Acciones a realizar:
A) Indica si cada afirmación coincide con el texto sobre Cristo en el huerto. Responde sí o no y cita literalmente las palabras del texto que lo deciden: (i) En el huerto, Jesús oró por sus discípulos. (ii) Los sacerdotes levíticos eran consagrados por la sangre de becerros. (iii) Cristo debía usar su poder divino para escapar de la agonía.
B) Transcribe sin cambios el fragmento del texto sobre Cristo en el huerto que empieza con las palabras que contienen "Desde ese lugar" y termina con "pecado del mundo.".

Pregunta 33 (Continuación)

V. EL CONFLICTO EN EL HUERTO

Desde ese lugar de comunión, Jesús salió para enfrentar al diablo en una lucha de vida o muerte. Creemos que en el huerto del Getsemaní tomó de veras nuestro lugar y de un modo especial, tuvo profunda conciencia de la carga del pecado del mundo.

En esa hora oscura clamó: “Mi alma está muy triste, hasta la muerte” (Mat. 26:38). En el huerto no oró por sus discípulos sino por sí mismo. La Escritura lo presenta “ofreciendo ruegos y súplicas con gran clamor y lágrimas al que le podía librar de la muerte” (Heb. 5:7). Las siguientes líneas describen enfáticamente la realidad de esa crisis:

“Sentía que el pecado le estaba separando de su Padre. La sima era tan ancha, negra y profunda que su espíritu se estremecía ante ella. No debía ejercer su poder divino para escapar de esa agonía. Como hombre, debía sufrir las consecuencias del pecado del hombre. Como hombre, debía soportar la ira de Dios contra la transgresión.

“Cristo asumía ahora una actitud diferente de la que jamás asumiera antes. Sus sufrimientos pueden describirse mejor en las palabras del profeta: ‘Levántate, oh espada, sobre el pastor, y sobre el hombre compañero mío, dice Jehová de los ejércitos’. Como sustituto y garante del hombre pecaminoso, Cristo estaba sufriendo bajo la justicia divina. Veía lo que significaba la justicia” (El Deseado de Todas las Gentes, pág. 637).

VI. CRISTO, SACERDOTE Y SACRIFICIO A LA VEZ

Allí en el huerto y más tarde en la cruz Cristo fue tanto el que ofrecía como lo ofrecido; fue sacerdote y víctima a la vez.

“Así como en el servicio típico [simbólico] el sumo sacerdote ponía a un lado sus ropas pontificias, y oficiaba con el blanco vestido de lino del sacerdote común, así Cristo puso a un lado sus ropas reales, fue vestido de humanidad, ofreció sacrificio, siendo él mismo el sacerdote y la víctima” (Elena G. de White, Los Hechos de los Apóstoles, pág. 27).

Los sacerdotes levíticos, en el servicio simbólico, eran consagrados por la sangre de becerros (Levítico 8), pero Cristo, en la perfección de su sacerdocio, fue consagrado por su propia sangre (Heb. 9:12). La Escritura dice que “se ofreció a sí mismo”, y como nuestro sumo sacerdote fue “hecho perfecto para siempre”, “y esto no fue hecho sin juramento” (Heb. 7:27, 28, 20).

Líneas de datos:
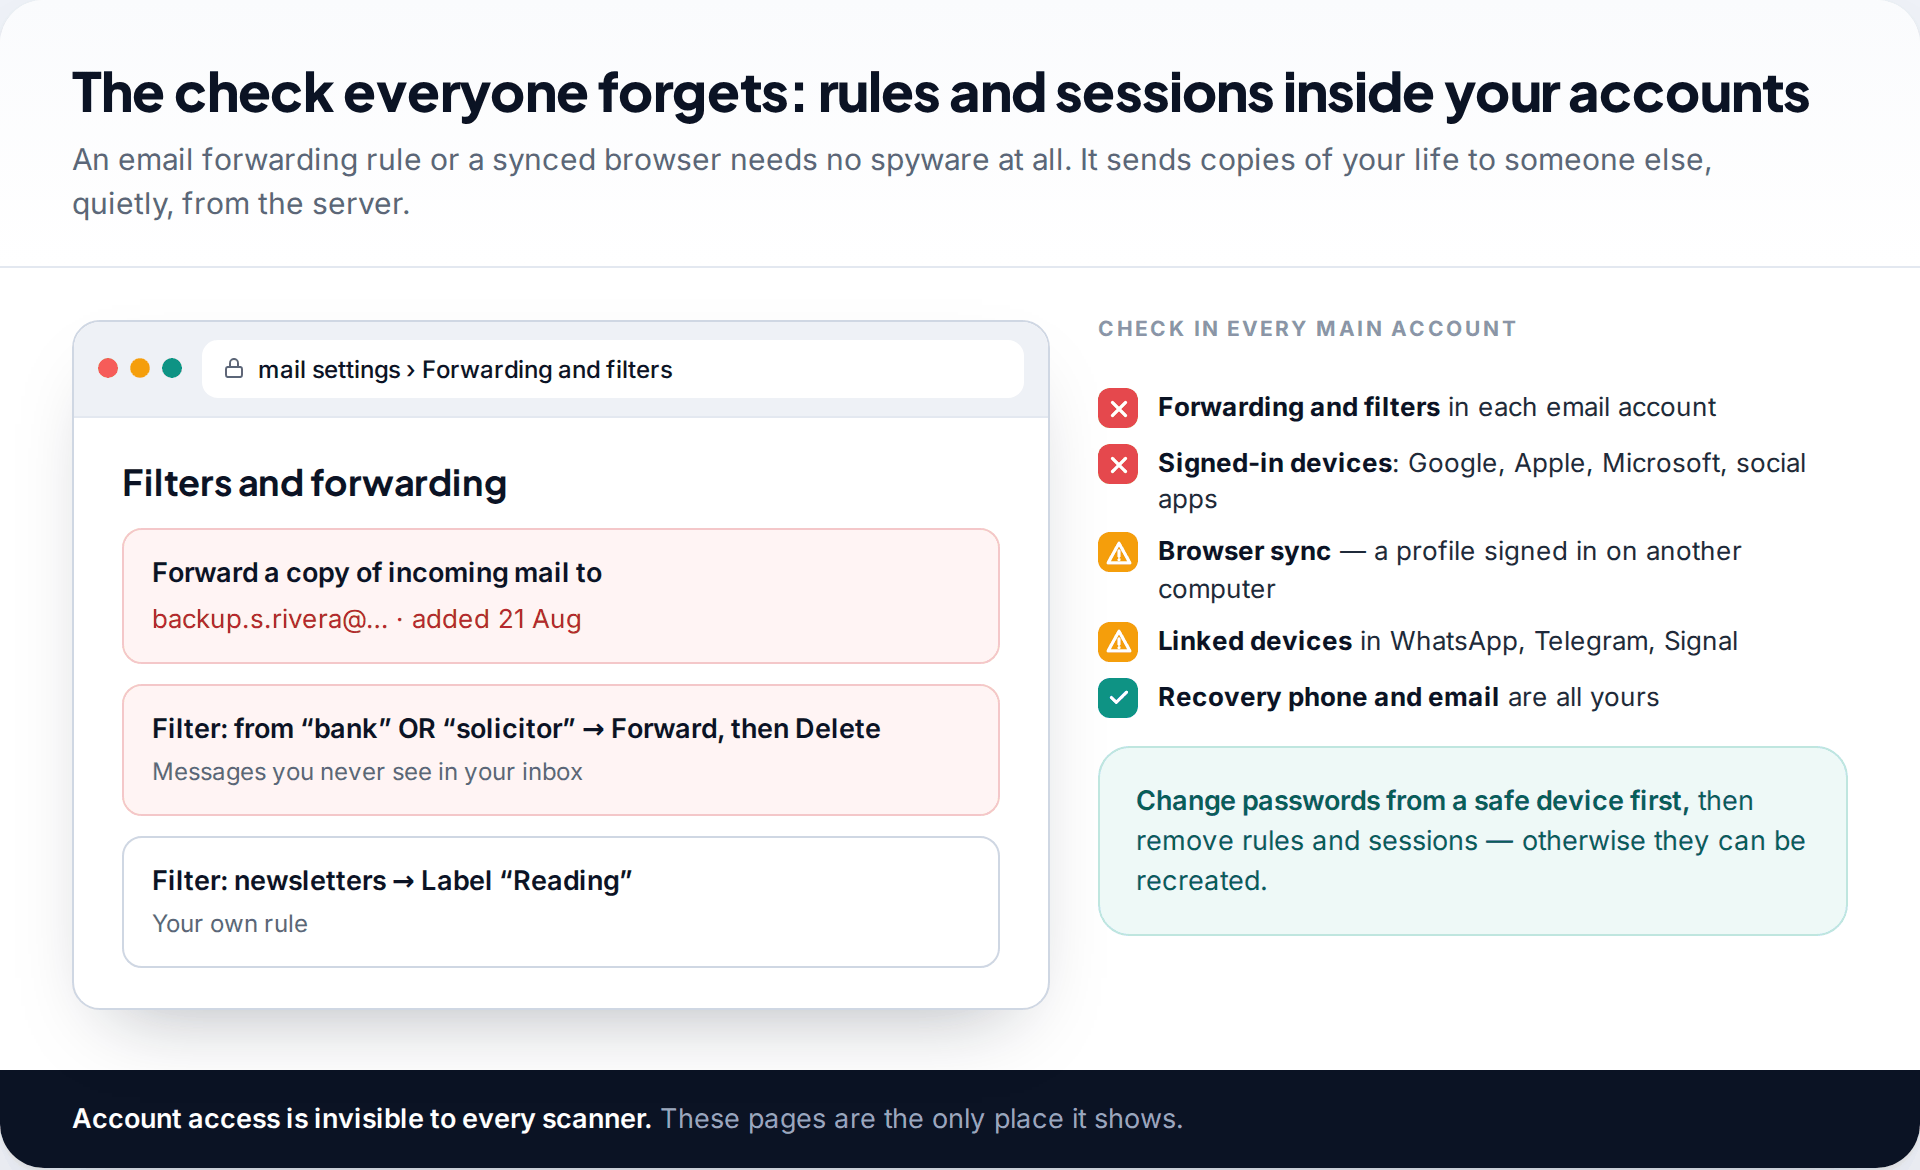Click the Forwarding and filters breadcrumb text
Image resolution: width=1920 pixels, height=1170 pixels.
point(547,370)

Soluciones por tarea:
A)
(i) No: "En el huerto no oró por sus discípulos sino por sí mismo."
(ii) Sí: "Los sacerdotes levíticos, en el servicio simbólico, eran consagrados por la sangre de becerros"
(iii) No: "No debía ejercer su poder divino para escapar de esa agonía."

B)
Desde ese lugar de comunión, Jesús salió para enfrentar al diablo en una lucha de vida o muerte. Creemos que en el huerto del Getsemaní tomó de veras nuestro lugar y de un modo especial, tuvo profunda conciencia de la carga del pecado del mundo.